Très pieux, le roi craignait surtout que la liberté
nuisît à la religion, et que les croyances protestantes entamassent le
bloc du romanisme. Il visita La Tour, en 1844, pour l'inauguration de
la nouvelle église, et de la mission qui y fut annexée par l'Ordre des
Saints Maurice et Lazare pour la conversion des Vaudois. À cette
occasion, il reçut de ceux-ci un accueil si chaleureux et sincère, que
ses sentiments à leur égard devinrent de plus en plus bienveillants.
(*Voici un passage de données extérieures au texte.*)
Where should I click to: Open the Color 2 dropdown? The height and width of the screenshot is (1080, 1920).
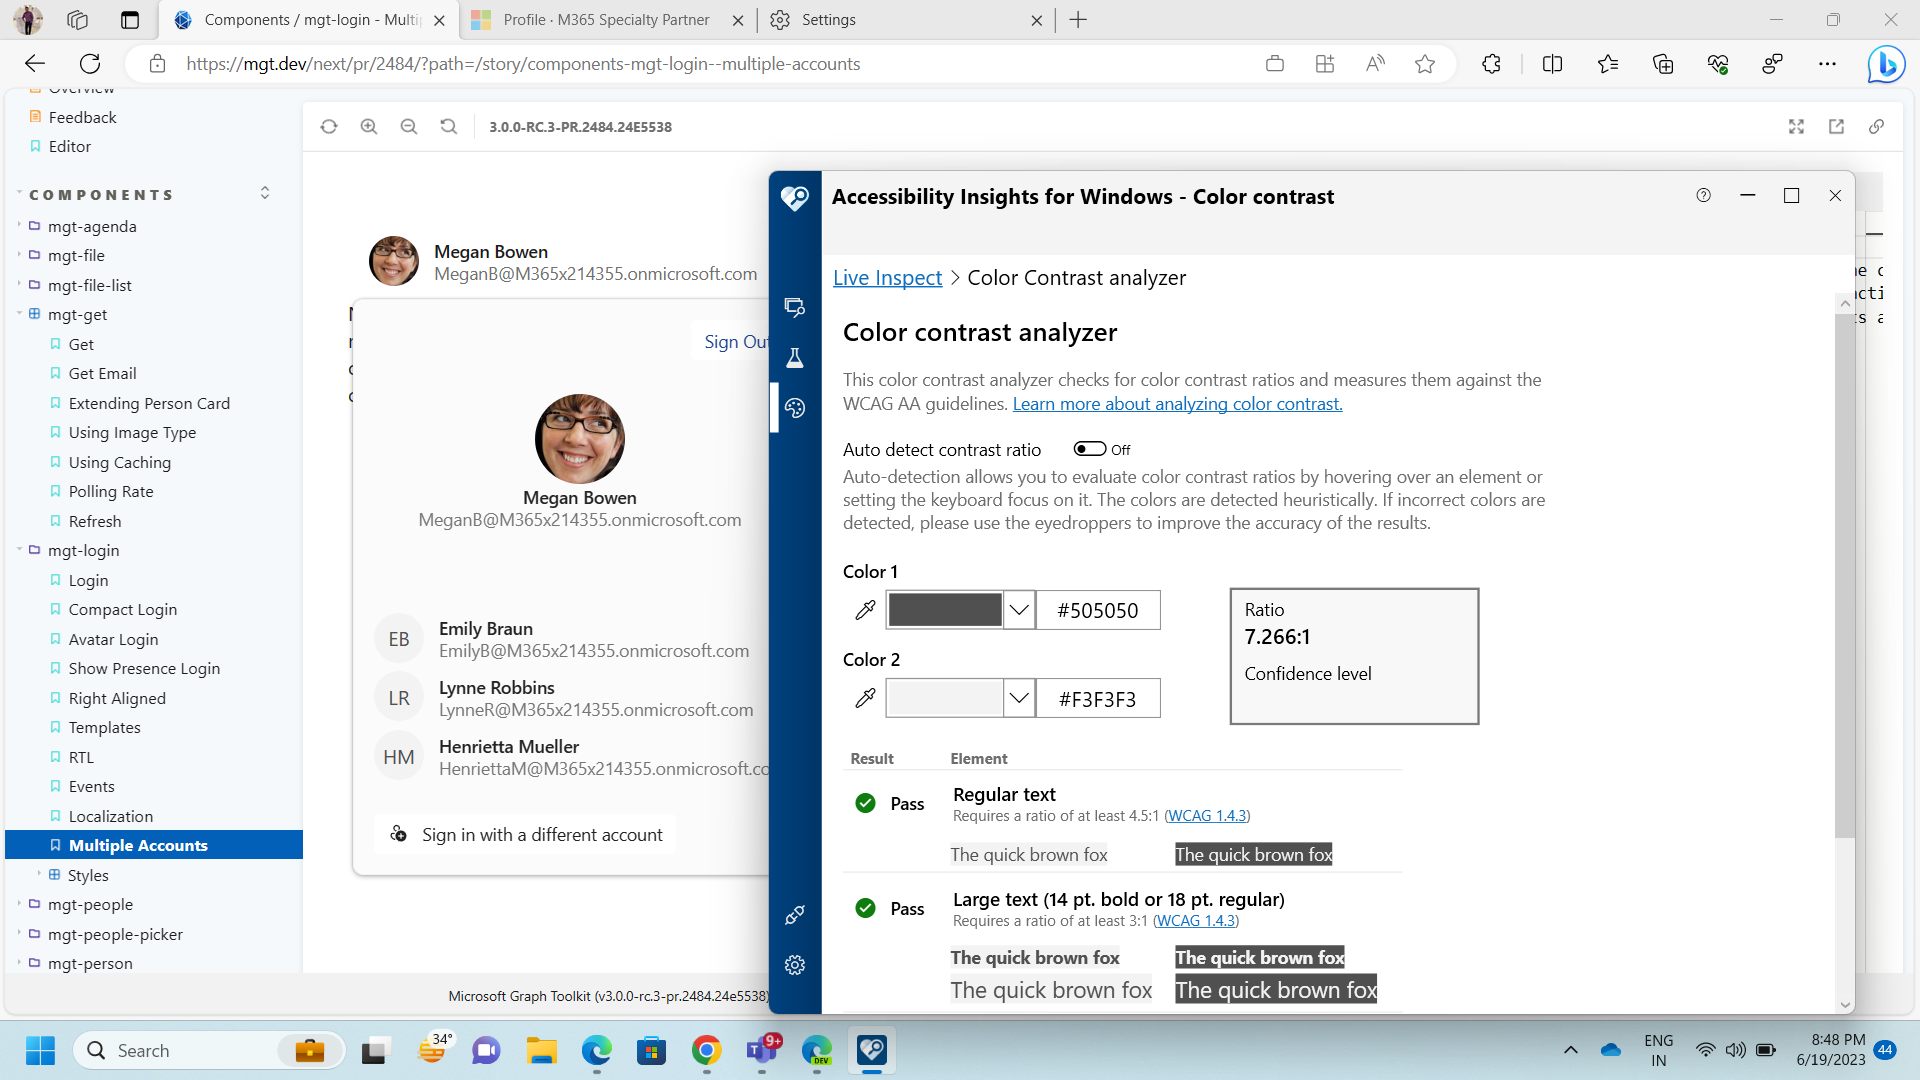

Il écrivait, plus tard, à propos de cette visite : « La
joie universelle, manifestée de plusieurs manières, les sentiments
de respect et d'affection qui se lisaient sur ces visages, tout nous
prouvait que jamais, dans ces coeurs, ne s'étaient affaiblis l'amour
et le dévouement à la Maison de Savoie, par lesquels leurs ancêtres
se sont signalés ».
Après avoir permis de rouvrir le Collège, fermé par son
prédécesseur, Charles-Albert avait aussi autorisé l'ouverture du
Pensionnat pour jeunes filles. Le marquis Robert d'Azeglio vint un
jour le visiter, entra, sans se nommer, pendant une leçon
d'arithmétique, prit la craie des mains du professeur, dont il
continua l'explication, et se retira, satisfait des réponses des
élèves. Il se fit ensuite connaître comme ministre du Roi dans une
lettre élogieuse pour l'Institution.
Cependant, à la fin de 1847, Charles-Albert promulgua
plusieurs réformes, sans rien y Introduire en faveur des Vaudois et
des Israélites.
À un banquet, qui eut lieu à ce propos à Pignerol,
l'avocat Audifredi, de Coni, prononça un toast en faveur des Vaudois,
souhaitant, qu'ils fussent bientôt rendus égaux en tout à leurs
concitoyens, et qu'ils puissent jouir d'une entière liberté. Ces
paroles furent alors considérées comme un acte de courage.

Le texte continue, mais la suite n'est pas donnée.